Princo seeks to earn outstanding long-term investment returns in support of Princeton University’s mission to be a world-class research and higher education institution. Supporting this mission requires spending a sizeable amount of the Endowment each year in a reasonably stable fashion, while also preserving the Endowment’s purchasing power in perpetuity. Spending out of the Endowment must be large enough to ensure that the University devotes proper resources to its human and physical capital, but not at the detriment of future generations’ ability to do the same.
The Endowment supports almost every aspect of the University, including:
- The continual expansion of Princeton’s generous financial aid program and the ongoing expansion of Princeton’s undergraduate student body, which includes more students from first-generation college, lower-income, veteran, transfer and military backgrounds. The University’s financial aid model means that most families with incomes up to $100,000 a year pay nothing toward their student’s cost of attendance, and many families living in the U.S. with incomes up to and even beyond $300,000 receive grant aid, including those at higher income levels with multiple children in college. In the Class of 2028, 71.5% of students qualify for financial aid and 21.7% of the class are lower-income students eligible for federal Pell grants.
- New research that pushes the boundaries of discovery and will have an impact on the world, including in the areas of quantum computing, artificial intelligence, climate science and insights on diseases such as Alzheimer’s and cancer.
- Capital projects that support the growth of the student body, student health and well-being, and the arts on campus.
- Service and social impact programs that allow students and faculty to collaborate with communities near campus, across New Jersey and around the world.
- New outreach programs that support the success of first-generation, lower-income, veteran, community college and transfer students, including partnerships with community college students and teachers in the state.

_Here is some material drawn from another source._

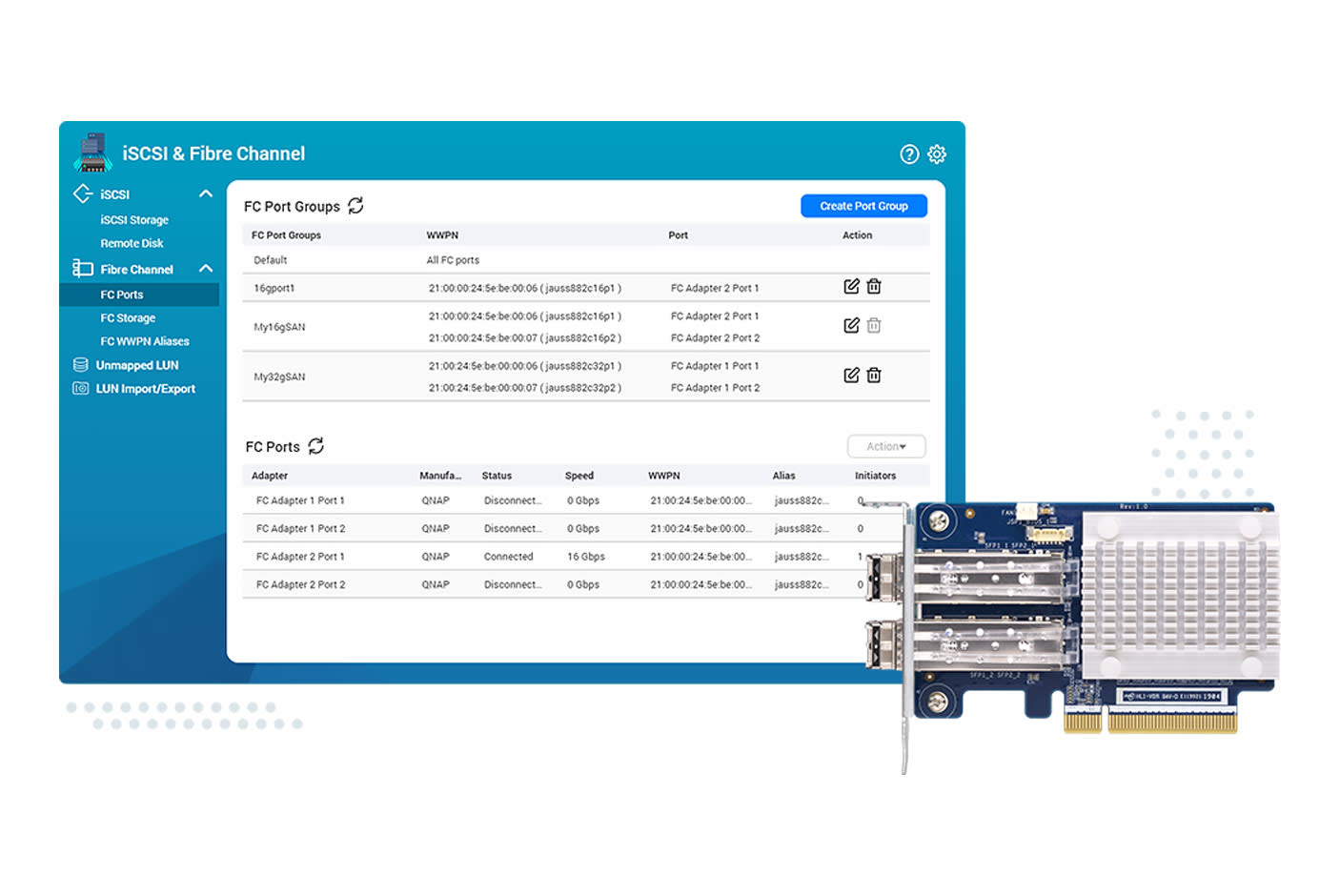Refresh the FC Port Groups list
The height and width of the screenshot is (896, 1340).
[356, 205]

The earnings from the endowment provide about two-thirds of the University’s net annual operating revenues and help fund the University’s highest priority strategic initiatives, while preserving real value for future generations. This percentage has steadily increased as the endowment has grown. In 1997, only 33% of the University’s operating revenue was funded by endowment earnings.
In fiscal year 2024, distributions from the endowment totaled $1.7 billion. Over the last 20 years, the endowment has contributed $19.8 billion toward the University’s operations, equivalent to almost double the endowment’s value at the start of that timespan.
Endowment funds currently cover 70% of the undergraduate financial aid budget, which has supported the University’s efforts to increase the socioeconomic diversity of the student body.